2024 AIChE Annual Meeting
(471a) Invited Talk: Developing Multi-Inhibitory Protein Therapeutics Targeting ECM Proteins Using Computational and Experimental Protein Engineering and Design Approaches
Author
We use a combination of computational and experimental approaches to design highly selective MP binders and inhibitors. Our group recruits a combination of directed evolution, rational design, computational modeling, and machine learning to unravel the key motifs and residues that drive selective inhibition of MPs, a critical effort to develop new generation of highly selective protein drugs with low off-target effects. The advances in protein engineering techniques as well as computational studies to predict structure and function of proteins provides robust tools to engineer and design MP inhibitors as potential protein therapeutics to treat MP-related diseases. Our group is invested in two main classes of protein inhibitors: TIMPs and antibodies. Here, we report our most recent progress in generating hybrid inhibitors that target specific ECM proteins such as MMP-3, -9, ADAM-17, and VEGFR2, and synthetic antibodies targeting MMP-9 and ADAM-17.

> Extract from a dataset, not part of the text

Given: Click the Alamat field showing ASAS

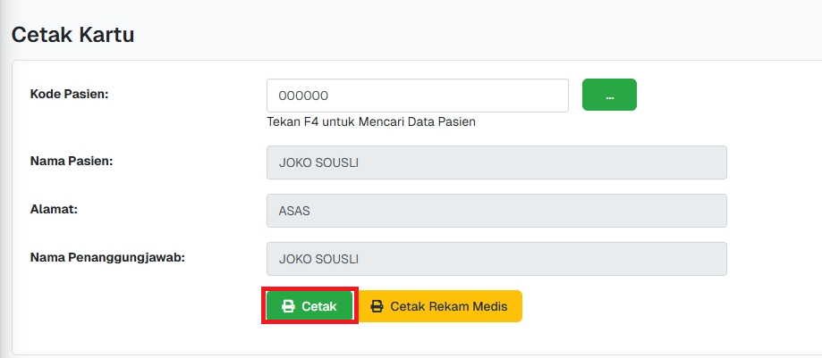Looking at the screenshot, I should click(x=496, y=211).
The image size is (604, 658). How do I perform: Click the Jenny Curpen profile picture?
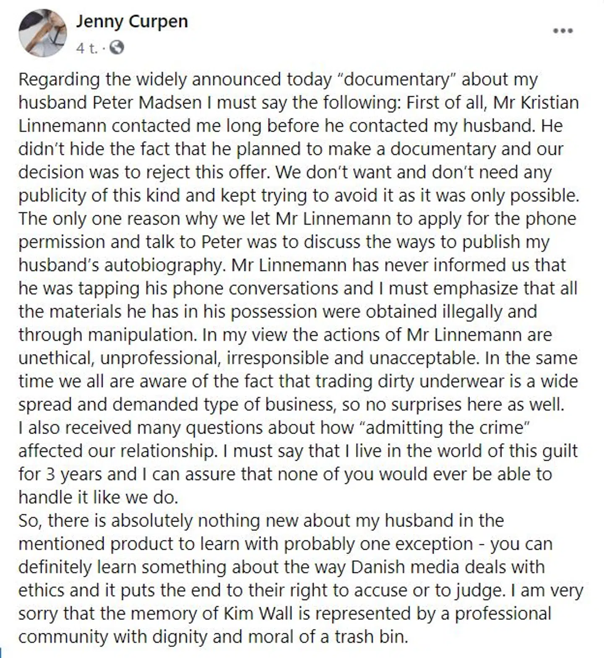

TIMPs have a high level of sequence and structure homology, with a broad range of inhibition selectivity and binding affinity to the family of MMPs. We previously used DNA shuffling between the human TIMP family to generate a minimal TIMP hybrid library to identify the dominant minimal MMP inhibitory regions with higher flexibility and higher tissue penetration features. More recently, we engineered hybrid TIMPs using domain and loop swapping techniques for improving stability and binding selectivity to specific MPs such as MMP-3/-9, ADAM-17, and growth factors such as VEGFR2. For instance, we showed that the insertion of certain loops such as C-connector disrupts expression and binding, while MTL loop insertion improves and/or recovers this effect.
A library of scFv antibodies were screened toward specific MP targets using fluorescent activated cell sorting (FACS). Antibody variants with improved binding to MMP-9 or ADAM-17 showed improved binding and expression to MP targets compared to MMP-9 antibodies in the market such as REGA by an order of magnitude. Next generation and sanger DNA sequencing combined with machine learning approaches revealed the importance of amino acid charges and the length of CDRH3 in these engineered antibodies to bind to specific MP targets. The structure of these antibody variants was studied using computational studies such as molecular dynamic (MD) simulation to elucidate the molecular mechanism of binding to the catalytic site of the target proteases. The protein engineering and protein design techniques developed in these studies could be used for engineering and design of protein binders specifically enzyme inhibitors. The engineered highly selective MP inhibitors has a great potential in developing highly efficient therapeutics with higher efficacy and lower side effects in MP-related diseases. The hybrid TIMP scaffolds developed in these studies offer multi-inhibitory properties critical to address multi-dimensional biomarkers in complex diseases such as cancer which MPs play a key role.